The Wings drafted Svechnikov at 19th overall in 2015. He had a great first year in Grand Rapids last season, reaching 20 goals and 51 points and then helping the Griffins to the Calder Cup championship. The Wings expected him to push for a spot in Detroit last fall, but an injury derailed that plan.
Then came a stretch with the Griffins that saw Svechnikov score only two goals the first two months. It was hard for Svechnikov to deal with such a slump.
“I just wasn’t good enough,” he said. “I was struggling with myself and was trying to find a way to get out from that time. I think it’s all right to go through it. I learned a lot.”
Talking with Griffins coach Todd Nelson helped.

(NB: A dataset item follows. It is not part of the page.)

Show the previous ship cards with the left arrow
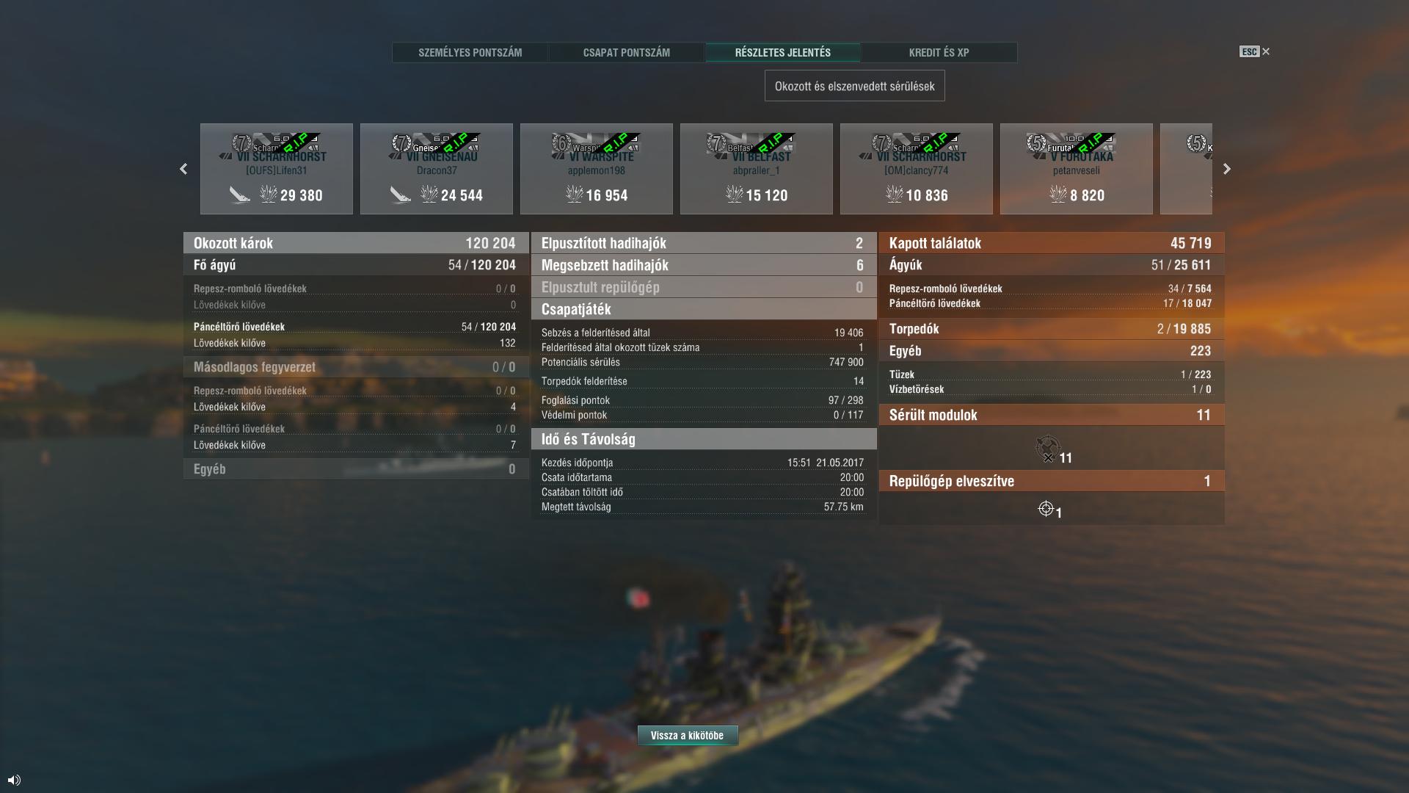This screenshot has width=1409, height=793. coord(183,169)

“I think I was worried about struggling and I pressured myself,” Svechnikov said. “Then I let it go, tried to relax myself and don’t push myself and I started doing that and things started going my way.”
There are certain players who are so intent on succeeding it can have a negative effect. Martin Frk, for example, is someone Nelson talked to about slowing down mentally because his intensity at times overwhelmed his effectiveness. It’s finding a way to harness inner drive in a positive way, and it’s something the Wings have discussed with Svechnikov.
“He’s got an extremely great work ethic,” Blashill said. “Dylan, Marty Frk, guys like that that do it away from the ice, do it on the ice. There’s no question about his drive. He wants to be great. He’s extremely hard on himself. And that’s the balance that guys like that have - that self accountability is a great thing, but you have to balance it versus being too hard on yourself and letting things go, and I think that’s probably something - if you’re talking at the beginning of the year, when things weren’t going great, at times he’s probably too hard on himself. Hopefully it’s something he can keep getting better at as he matures.”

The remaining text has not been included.